Sale da gioco con videogames, locali dotati di karaoke, centinai di bordelli tenuti da coloni cinesi dove fino a poco tempo fa si trovavano soltanto ragazze cinesi e ora anche giovanissime tibetane (segno che il progresso avanza e nessuno può sottrarsi alle sue leggi) attirano una clientela soprattutto di militari cinesi in libera uscita ai quali si mescolano giovani tibetani storditi da questa "dolce vita" che il "socialismo con caratteristiche cinesi" ha messo a loro disposizione perché rinuncino ad essere tibetani.
Non si vestono nemmeno più con la lunga tunica, i tibetani che aspirano alla modernità, preferiscono i jeans e il giubbotto di cuoio. Solo i pellegrini che arrivano a Lhasa dalle zone più remote vestono ancora alla tibetana, le lunghe tuniche color viola o marrone, le collane di turchesi, le donne con i capelli intrecciati in trecce minute, gli uomini con i capelli raccolti in lunghe code avvolte intorno al capo. Si radunano intorno al Jokhang dove si prostrano per terra, lasciandosi scivolare lungo le stuoie dopo aver alzato le mani giunte prima al cielo, poi all'altezza del viso e al cuore, con movenze lente e dignitose.
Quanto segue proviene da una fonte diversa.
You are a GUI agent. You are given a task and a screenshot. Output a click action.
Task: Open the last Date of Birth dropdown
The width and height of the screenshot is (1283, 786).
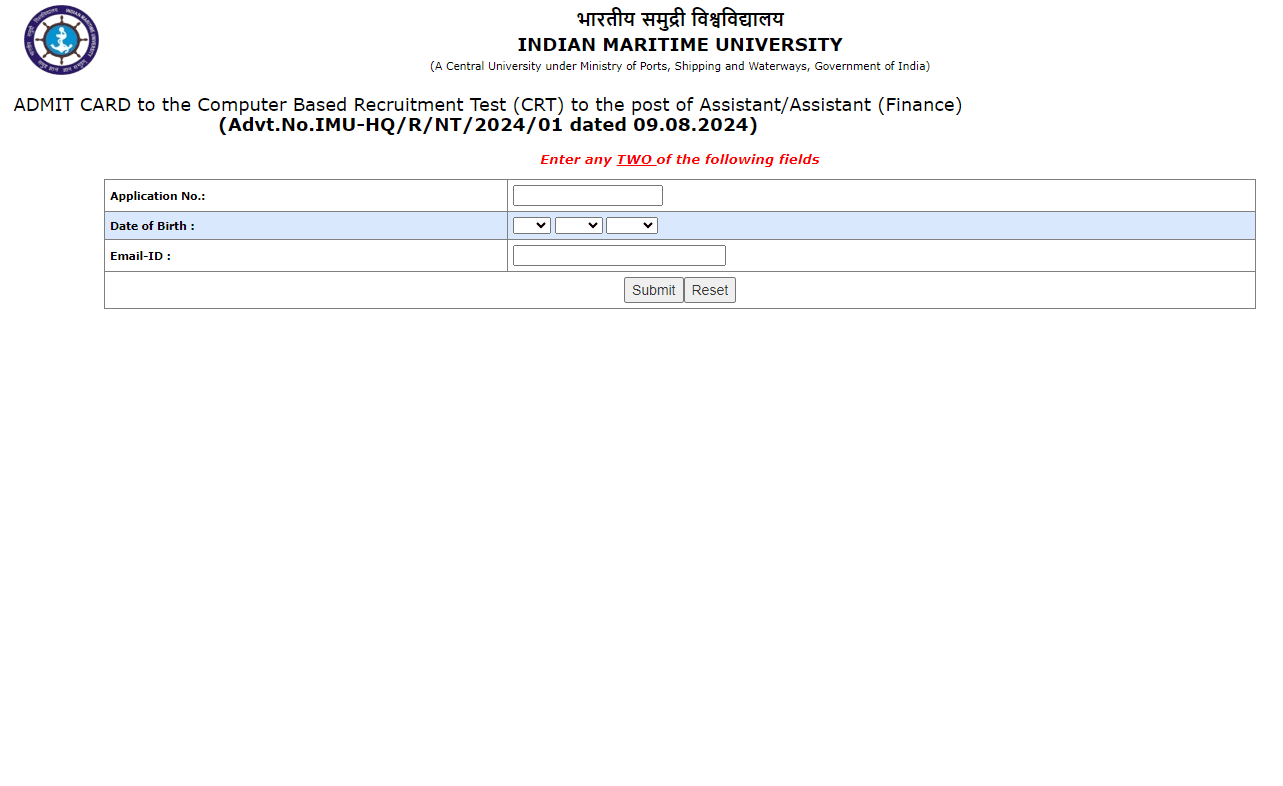pyautogui.click(x=631, y=226)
Al Barkhor, il quartiere circolare che sorge intorno al tempio Jokhang, è rimasto qualcosa della vecchia Lhasa: vi sono ancora le case di pietra con le cornici di legno alle finestre dipinte a colori forti che si amalgamano bene alla struttura del luogo di culto più sacro di tutto il Tibet, appunto il tempio Jokhang dalle alte mura rossastre, dai tetti dorati a pagoda. Ma le case tibetane di Barkhor, stando a un'ordinanza di Pechino, devono essere ristrutturate ma "alla cinese". Un corpo speciale di polizia formato da tibetani convinti che la luce venga dalla Cina (gli altri tibetani li chiamano "traditori") pattuglia incessantemente il quartiere di Bangkhor alla ricerca di devoti sospetti: troppa dedizione può essere già di per sé sedizione, per questo telecamere e microfoni sono istallati ovunque, annidati tra interstizi delle pietre delle case, davanti ai cancelli del tempio.
Un anno fa - è l'ultima manifestazione di cui è giunta notizia dopo i moti anticinesi del 1992 - alcune giovani monache, prima di prosternarsi davanti al tempio di Jokhang, a mezza voce appena non osano gridare, invocarono "Libertà al Tibet". Furono immediatamente udite nella caserma cinese costruita a lato della piazza, le loro voci amplificate dai microfoni direzionali dei quali le monache ignoravano forze l'esistenza. Sono state subito arrestate, rinchiuse nella prigione di Drapchi, torturate, condannate a lunghe pene per "attività separatista". Una di queste monache si chiamava Sangdrol, ha diciotto anni, è stata condannata a nove anni di prigione. Pochi mesi fa, per aver testardamente gridato nella sua cella "Libertà per il Tibet", la pena è stata raddoppiata. Uscirà nel 2014, dopo aver passato metà della sua vita tra le sbarre. La sua storia è stata resa nota dal Tibet Information Network, un'associazione che si occupa di diritti umani nel Tibet. E' soltanto una delle tante storie di un paese che sta
morendo.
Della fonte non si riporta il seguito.